İncecikten yağan karın altında sokaklarda yürürken farklı konseptlerle ışıklandırılmış evlerin önünde durup uzun uzun izlemekten kendimizi alamıyoruz.
“Hazreti İsa ışığa gelirmiş.” inancıyla günlerden beri yollarda, evlerde, parklarda, bahçelerde ışık saltanatı hüküm sürüyor.
İncecikten bir kar savuruyor.
Gece İskandinav ülkelerine çok yakışıyor.
Arabamız göl kenarındaki bir kamp evinin önünde duruyor.
Gece çok soğuk olmasına rağmen havada hiçbir esinti yok. Başlarını göklere uzatmış çam ağaçları, üzerlerindeki kefenleriyle donmuş ölüler gibi kıpırtısız duruyorlar.
Karanlıkta biraz dikkatlice bakınca gölün de donmuş olduğunu fark ediyoruz.
Sanki bütün dünya derin bir sessizliğe bürünmüş.
Tek bir ses, tek bir esinti yok. Sessizlik bile uykuda.
Birden, camlarından loş ışıkların sızdığı kamp evinden koro halinde bir ses yükseliyor.
“Ya Cemilü Ya Allah”
Buz tutmuş olan sular, beyaz bir uykunun kollarındaki ağaçlar, bu sese kulak kesiliyor. Gece siyah sürmeli gözlerini açıyor.
Bu sesler anılarımızın kapılarını aralıyor.
Yarım asır öncesine, tâ bizim oralara alıp götürüyor.
Ege’nin dağlarından yükselen seslere…
Çadırları kurmanın, çukurları kazmanın, market market dolaşıp erzak temin etmenin, kuyudaki çamuru çıkarmanın 28 yaşında bir genç olan Hocaefendi’nin omuzlarında olduğu günlere.

(Verilen görev A) Yukarıdaki karlı gece anlatısına göre şu ifadelerin her biri doğru mu: (i) Göl donmuştur. (ii) O gece hava rüzgârlıdır. (iii) Koro halindeki ses çam ağaçlarının arasından yükselir. Her biri için evet ya da hayır deyin ve kararı belirleyen sözleri anlatıdan aynen alıntılayın.
(Verilen görev B) Yukarıdaki karlı gece anlatısını, bittiği cümleden sonra sürdürün.
Bundan sonraki satırlar karlı gece anlatısından değil, başka bir kaynaktan alınmıştır.

(Gösterilen malzeme)
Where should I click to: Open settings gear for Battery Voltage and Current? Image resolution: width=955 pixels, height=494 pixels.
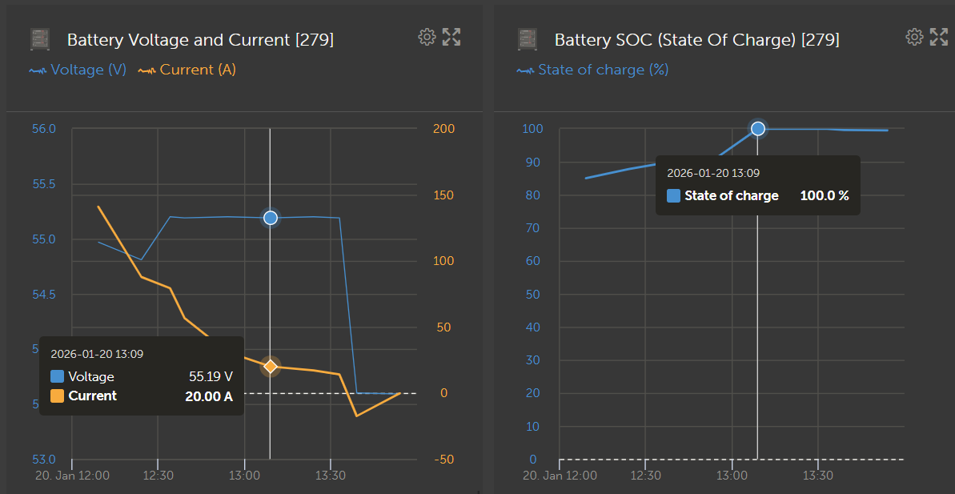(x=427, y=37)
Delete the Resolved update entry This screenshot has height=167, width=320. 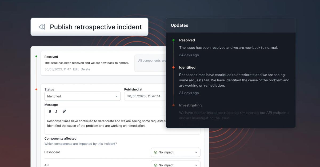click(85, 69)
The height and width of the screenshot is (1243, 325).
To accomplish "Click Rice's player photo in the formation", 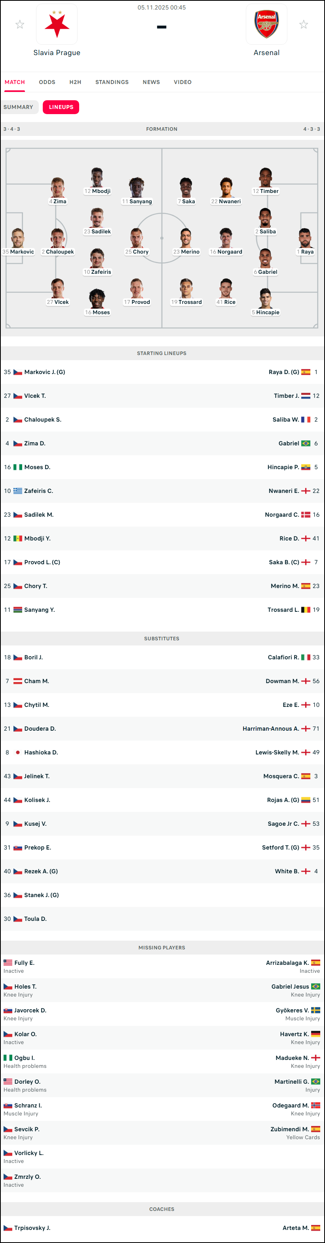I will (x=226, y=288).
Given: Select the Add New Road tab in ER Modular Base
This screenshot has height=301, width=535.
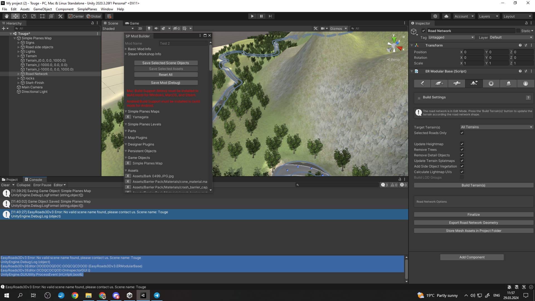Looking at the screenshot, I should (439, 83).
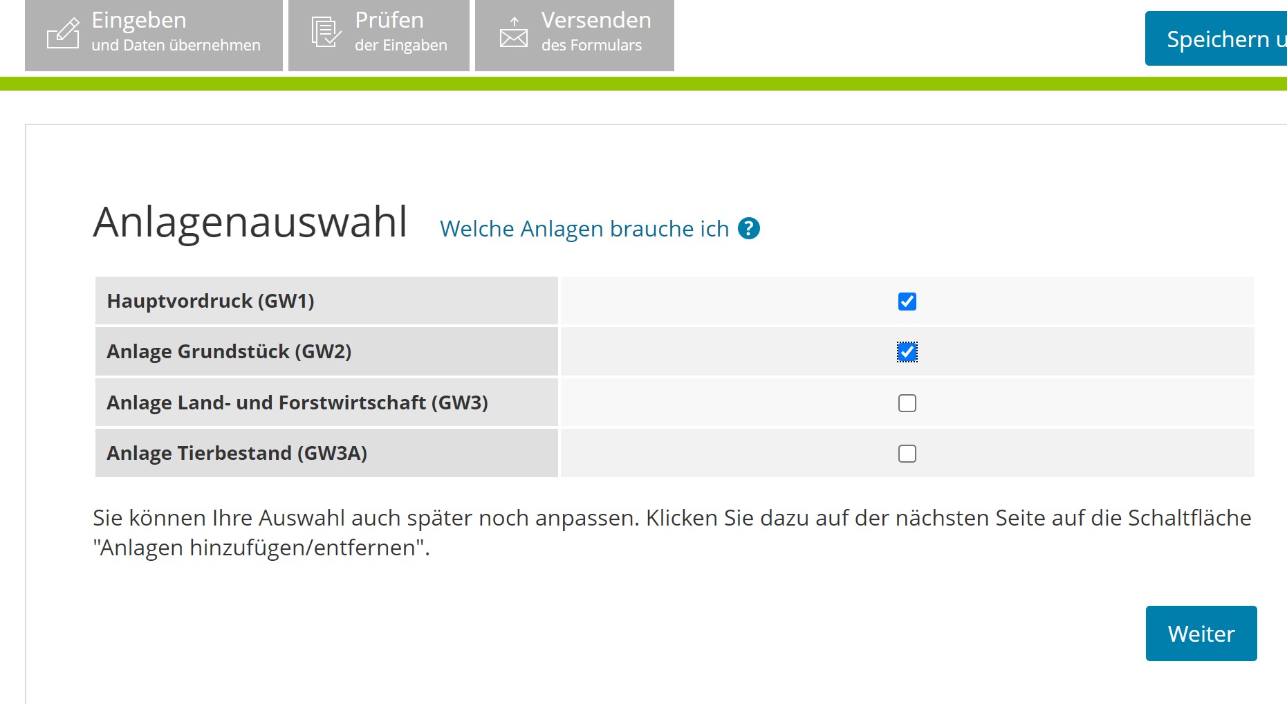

(Sonuç A)
(i) Evet: "gölün de donmuş olduğunu fark ediyoruz"
(ii) Hayır: "havada hiçbir esinti yok"
(iii) Hayır: "kamp evinden koro halinde bir ses yükseliyor"

(Sonuç B)
O gün bir avuç gençtik.
Bir iş adamının “Hocam, değer mi bu bir avuç çocuk için bu kadar zahmete?” dediğinde;
Hocaefendinin, “Geleceğin dünyasını bu bir avuç dediğin çocuklar kuracak.” dediği günler.
O bir avuç çocuk, çoğalıyor.
"Sıza sıza göl oluyor
Akar akar yol oluyor
Yaradan dileyince
Az çoklardan bol oluyor"
O çocuklar kendilerini yollara vuruyor.
Güneşe yolculuk başlıyor.
Güneşin doğup battığı her yere uzanıyorlar.
Hayaller hakikat oluyor.
Uyuyan sular o seslerle uyanıyor.
Issız ormanlar, o seslere kulak kesiliyor.
Ve işte biz karlarla kaplı ormanların ortasındaki bir kampta kalabalık bir toplulukla yeni bir yıla “merhaba” diyoruz.
Onlarla geçmişin muhasebesini yapıyoruz, geleceğin hayallerini konuşuyoruz.
Bereketli bir iki gün geçiriyoruz.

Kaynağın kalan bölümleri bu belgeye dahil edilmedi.